What do we mean by generalization performance?

In machine learning ‘generalization performance’ is the measure of accuracy of predictions made by model on the test data i.e. unseen data. Other way to describe is it that, it is the measure of goodness of fit of the curve described by the machine learning model on test/new data.

When you feed data to a machine learning model, it learns the underlying patterns that describe the relationship among the data points of the given dataset. Some of these are general patterns, while other are inherent to the data points of the training dataset. The capability of the model to distinguish the general patterns in the training dataset from noise is termed as generalization performance.
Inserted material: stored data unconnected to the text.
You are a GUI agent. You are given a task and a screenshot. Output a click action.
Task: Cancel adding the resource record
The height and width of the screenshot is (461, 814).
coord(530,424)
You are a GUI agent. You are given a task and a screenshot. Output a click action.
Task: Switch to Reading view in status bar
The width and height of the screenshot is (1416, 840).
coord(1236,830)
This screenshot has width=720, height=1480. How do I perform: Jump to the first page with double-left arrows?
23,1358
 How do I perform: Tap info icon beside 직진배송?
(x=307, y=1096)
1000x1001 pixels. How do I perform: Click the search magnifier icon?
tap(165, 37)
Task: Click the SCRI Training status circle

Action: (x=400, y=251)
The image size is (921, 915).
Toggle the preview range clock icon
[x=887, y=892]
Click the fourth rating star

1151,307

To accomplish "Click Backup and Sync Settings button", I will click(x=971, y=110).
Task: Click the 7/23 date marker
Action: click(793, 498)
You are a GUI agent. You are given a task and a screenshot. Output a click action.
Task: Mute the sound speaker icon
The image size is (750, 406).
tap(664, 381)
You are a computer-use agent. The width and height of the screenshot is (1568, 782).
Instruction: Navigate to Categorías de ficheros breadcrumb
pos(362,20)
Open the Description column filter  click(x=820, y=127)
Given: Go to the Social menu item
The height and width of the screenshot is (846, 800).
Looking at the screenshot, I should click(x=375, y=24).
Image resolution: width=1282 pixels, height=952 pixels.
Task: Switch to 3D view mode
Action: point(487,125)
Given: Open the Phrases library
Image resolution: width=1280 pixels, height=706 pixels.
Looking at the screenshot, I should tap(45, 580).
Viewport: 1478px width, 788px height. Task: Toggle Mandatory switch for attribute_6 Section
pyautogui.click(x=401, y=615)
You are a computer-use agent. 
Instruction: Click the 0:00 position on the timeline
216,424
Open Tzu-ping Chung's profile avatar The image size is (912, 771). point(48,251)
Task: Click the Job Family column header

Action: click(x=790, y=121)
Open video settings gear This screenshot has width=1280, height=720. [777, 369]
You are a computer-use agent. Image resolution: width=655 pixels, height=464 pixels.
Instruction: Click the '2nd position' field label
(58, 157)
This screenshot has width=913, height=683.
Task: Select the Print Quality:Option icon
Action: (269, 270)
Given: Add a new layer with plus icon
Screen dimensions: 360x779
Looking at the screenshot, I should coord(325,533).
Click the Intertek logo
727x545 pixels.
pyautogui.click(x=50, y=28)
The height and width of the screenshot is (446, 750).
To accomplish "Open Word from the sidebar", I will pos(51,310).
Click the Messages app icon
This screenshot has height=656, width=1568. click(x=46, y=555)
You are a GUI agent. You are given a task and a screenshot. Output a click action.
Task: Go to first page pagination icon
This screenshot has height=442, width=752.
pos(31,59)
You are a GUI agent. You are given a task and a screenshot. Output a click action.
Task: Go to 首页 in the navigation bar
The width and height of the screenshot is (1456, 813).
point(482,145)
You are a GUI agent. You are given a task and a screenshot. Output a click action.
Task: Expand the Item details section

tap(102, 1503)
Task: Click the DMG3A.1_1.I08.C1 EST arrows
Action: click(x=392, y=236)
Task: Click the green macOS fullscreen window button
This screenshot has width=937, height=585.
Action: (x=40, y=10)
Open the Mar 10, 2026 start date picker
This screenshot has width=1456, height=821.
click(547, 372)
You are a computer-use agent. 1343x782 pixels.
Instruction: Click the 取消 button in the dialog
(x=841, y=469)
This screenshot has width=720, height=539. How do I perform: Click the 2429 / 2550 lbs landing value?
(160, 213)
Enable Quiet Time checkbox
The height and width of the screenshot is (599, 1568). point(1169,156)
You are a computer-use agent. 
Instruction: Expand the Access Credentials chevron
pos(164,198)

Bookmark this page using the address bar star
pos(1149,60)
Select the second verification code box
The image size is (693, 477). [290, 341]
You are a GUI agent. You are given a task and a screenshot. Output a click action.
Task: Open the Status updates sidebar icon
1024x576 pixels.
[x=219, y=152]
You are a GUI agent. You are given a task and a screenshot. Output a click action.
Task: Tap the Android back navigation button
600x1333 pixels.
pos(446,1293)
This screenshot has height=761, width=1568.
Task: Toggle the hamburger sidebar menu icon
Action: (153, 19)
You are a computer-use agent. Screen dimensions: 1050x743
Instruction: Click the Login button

One of the main reason behind doing the the test-train split is to measure the generalization performance of the model. If the accuracy metric, say r-squared statistics, is nearly same for both training and test data then the model has high generalization performance.

When is the machine learning model said to suffer from generalization failure?

In machine learning ‘Generalization Failure’ is synonymous with model overfitting. When you feed data to a machine learning model, it learns the underlying patterns that describe the relationship among the data points of the given dataset. Some of these are general patterns, while other are inherent to the data points of the training dataset. When the model distinguish the general patterns in the training dataset from noise, then it is said to be suffering from generalization failure.

One of the main reason behind doing the the test-train split is to identify if the model is suffering from generalization failure. When a model performs exceedingly well of training data in comparison to test data, it is a clear sign that the model has failed to generalize. In other words generalization failure occurs when the model ails from high variance.